La Juve batte un altro colpo: Douglas Costa ha firmato Niente Messico per i bianconeri

Quando ieri, intorno all'ora di pranzo, è diventato ufficiale il passaggio di James Rodriguez dal Real Madrid al Bayern Monaco (prestito biennale, con diritto di riscatto a 60 milioni), non ci sono più stati dubbi: la Juventus avrebbe chiuso di lì a poco per Douglas Costa, in arrivo proprio dai bavaresi. Non lo stesso ruolo, ma stessa missione: scardinare le difese avversarie, cosa che il colombiano preferisce fare centralmente mentre il mancino brasiliano si sbizzarrisce partendo dall'esterno. Più volentieri partendo da destra per poi accentrarsi, ma pure usando il piede forte da sinistra. Allegri, insomma, ha ottenuto il grimaldello che voleva.

Ieri Marotta era a Monaco insieme a Giovanni Branchini, intermediario col Bayern, ed ha raggiunto l'accordo col Bayern e col giocatore: 46 milioni tra prestito oneroso (6) e riscatto obbligatorio ma rateizzabile (40), formula già utilizzata dai due club per Coman e Benatia. Il 26enne Douglas Costa ha firmato un quinquennale da quasi 7 milioni annui bonus inclusi (poco meno di Higuain) e oggi sarà a Torino per le visite mediche. Si tratta di un rinforzo importante: cresciuto nel Gremio, passato allo Shakhtar Donetsk e quindi al Bayern Monaco, allenato da Guardiola e Ancelotti, collezionando in due stagioni 77 presenze e 14 gol.

Come è logico che sia, la Juventus (in attesa di ufficializzare Schick) non si fermerà qui. Altri rinforzi arriveranno: in attacco si cercherà di chiudere in fretta con la Fiorentina per Bernardeschi, con cui l'accordo è già stato trovato (quinquennale da 4 milioni). La Viola chiede 50 milioni mentre Marotta si è finora spinto a 40 più 4 di bonus. Oggi è previsto un incontro tra l'agente e intermediario Beppe Bozzo con Corvino, dg della Fiorentina: con un piccolo sforzo da parte di tutti Bernardeschi potrebbe vestire il bianconero fin dalla tournee negli States di fine luglio contro Barça, Psg e Roma.

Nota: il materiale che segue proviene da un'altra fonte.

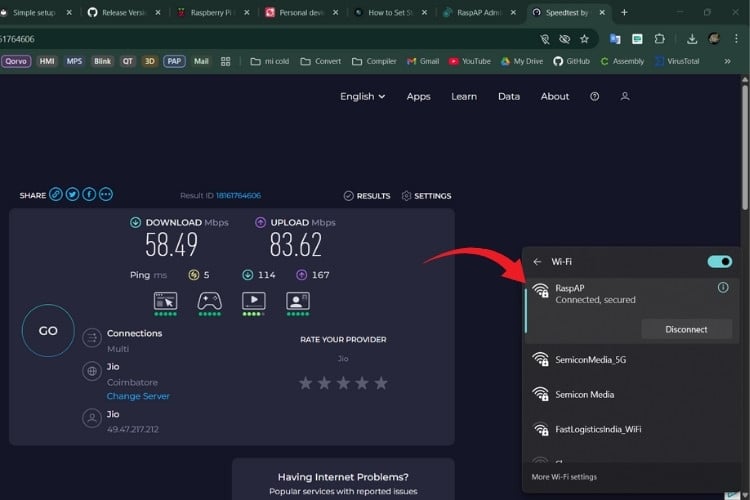Click the video chat performance icon
Viewport: 750px width, 500px height.
pyautogui.click(x=297, y=300)
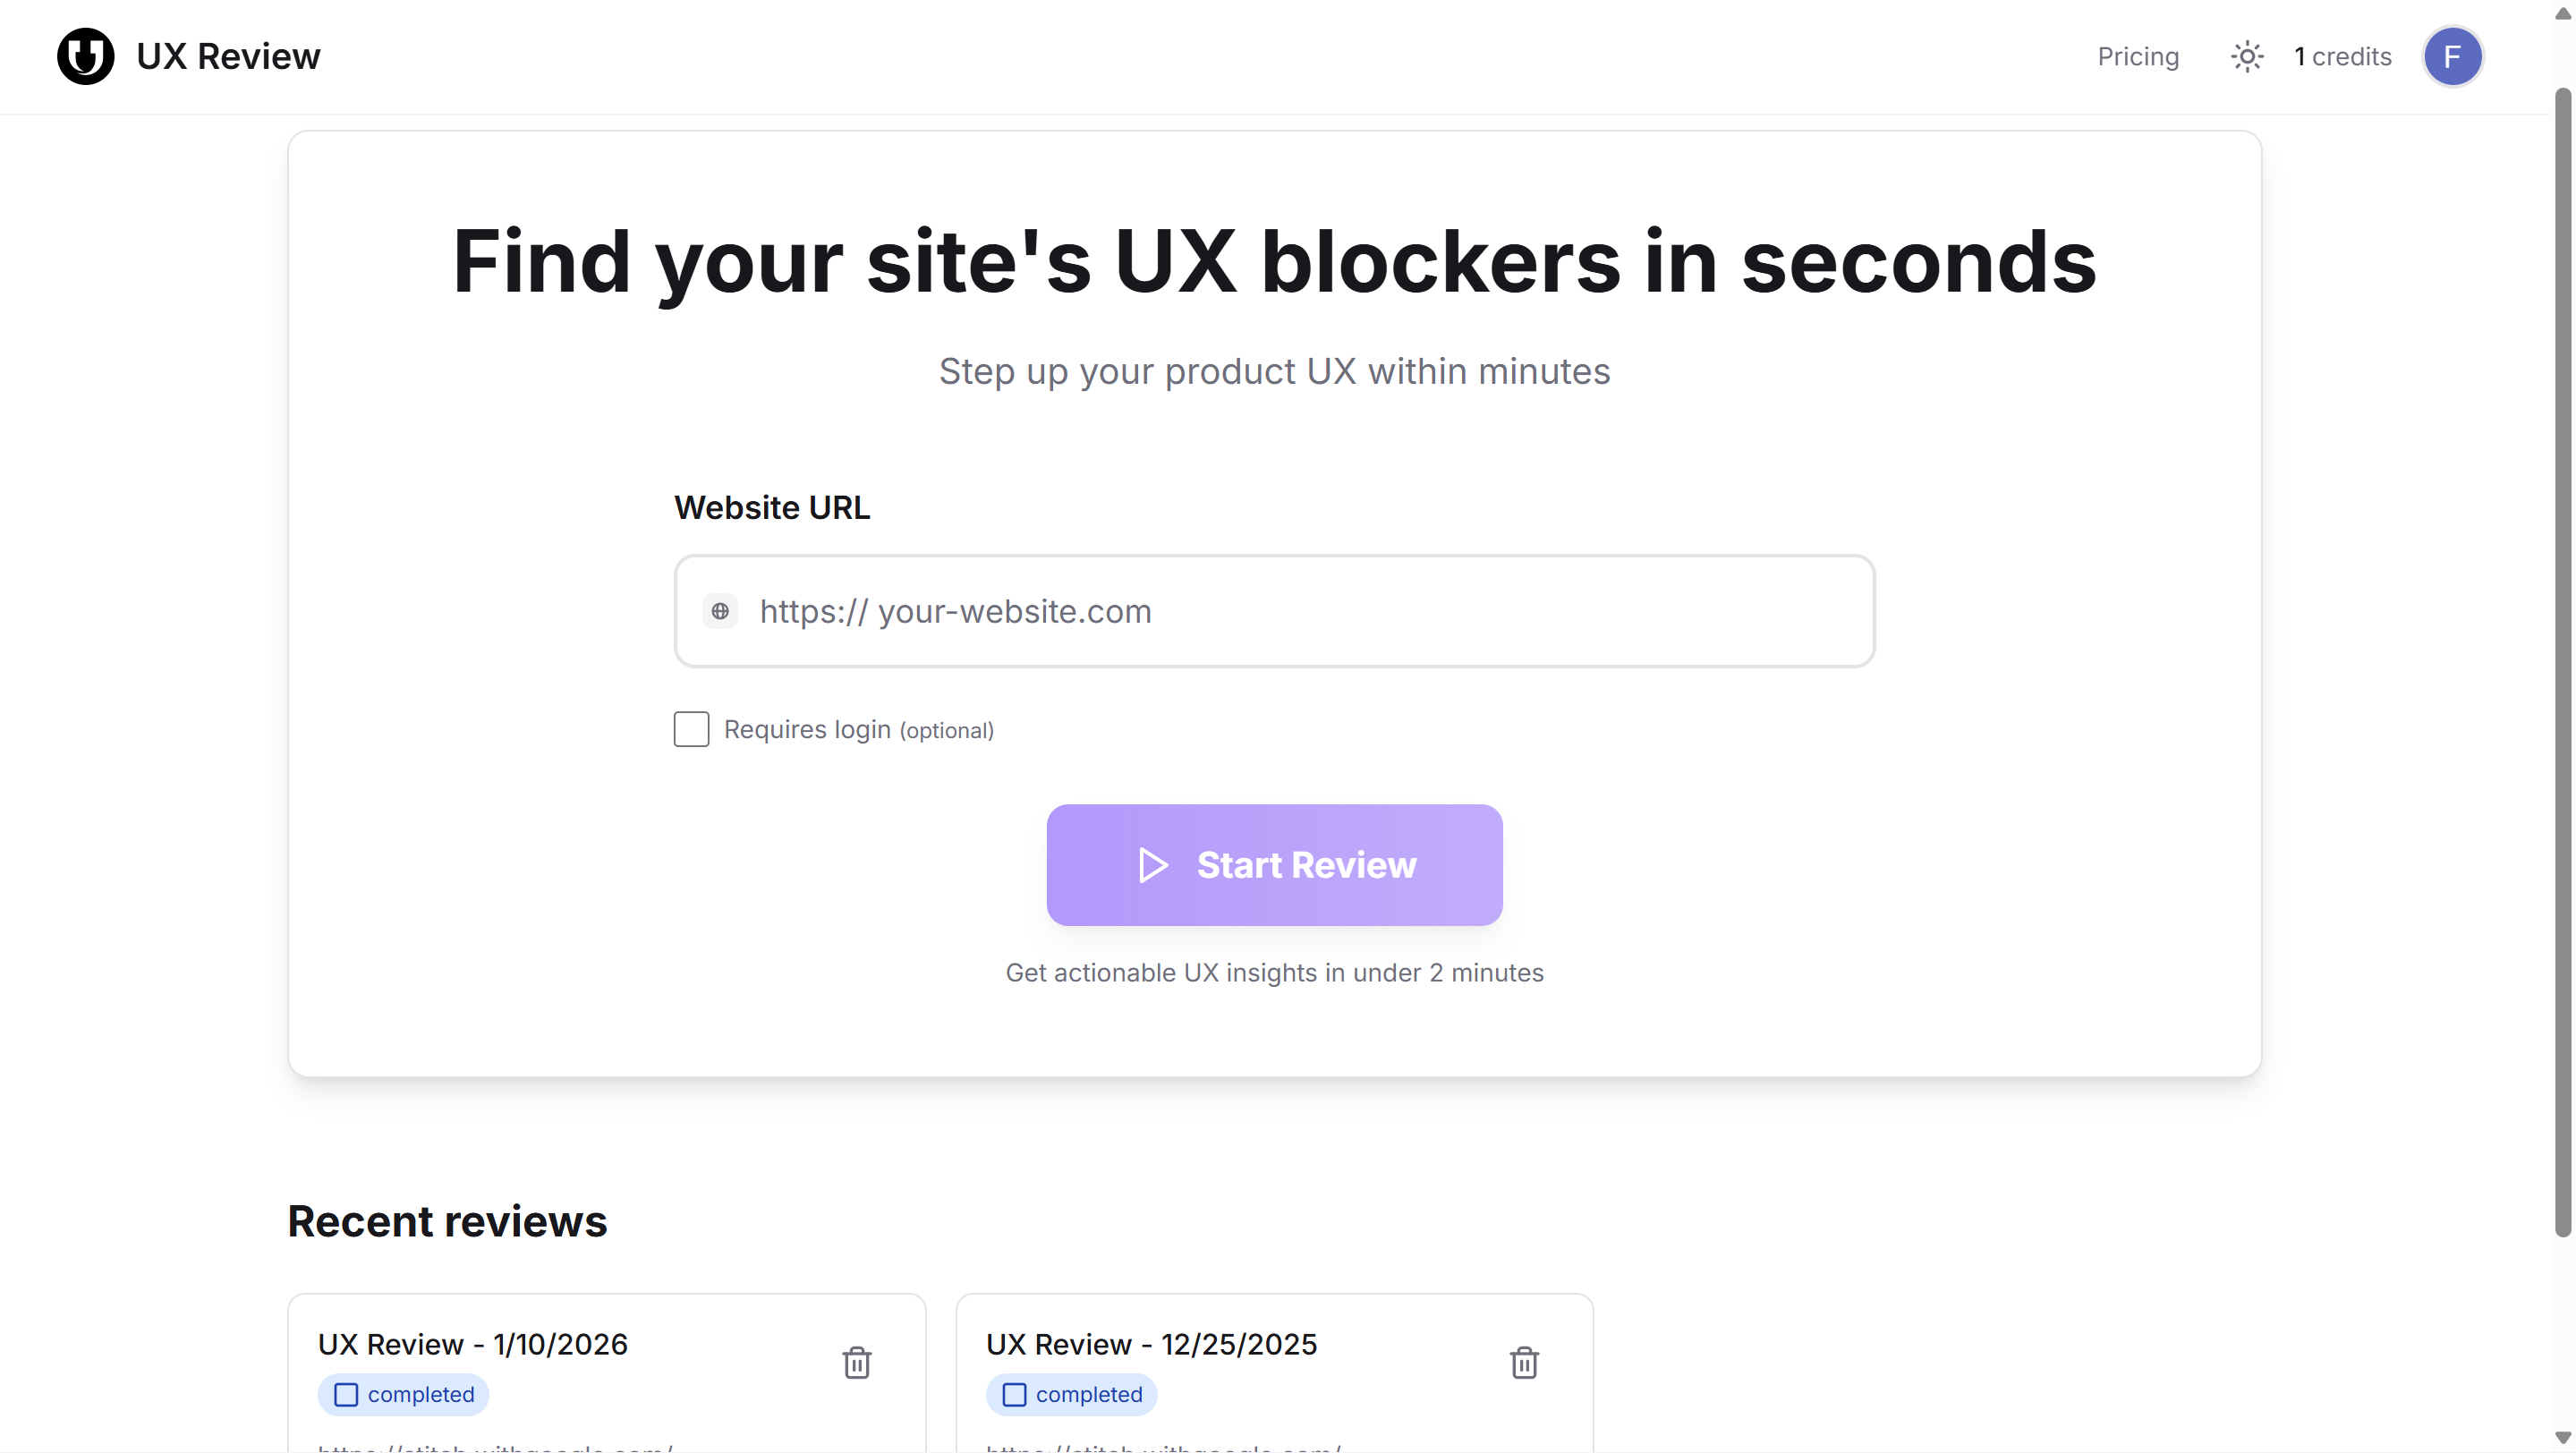Click the play icon inside Start Review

Basta così? No, perché Cardiff ha insegnato che anche centrocampo e difesa necessitano di essere puntellati. Matuidi resta il nome più caldo per la mediana, con Raiola la Juve ha ottimi rapporti e il trasferimento che non era andato in porto dodici mesi fa stavolta non salterà. Così come non andrà a monte la trattativa con l'Arsenal per Szczesny, destinata a chiudersi più o meno a 8 milioni. In difesa si cerca almeno un esterno: De Sciglio è dietro l'angolo ma difficilmente il Milan otterrà Cuadrado (piace a Psg e Arsenal: costo 35 milioni). In alternativa, Cancelo (Valencia) e Darmian (United).

Cambia, infine, la programmazione della preseason bianconera: annullata la trasferta in Messico per la Supercopa Tecate, la squadra resterà una settimana in più a Torino prima di volare negli Usa per l'International Champions Cup.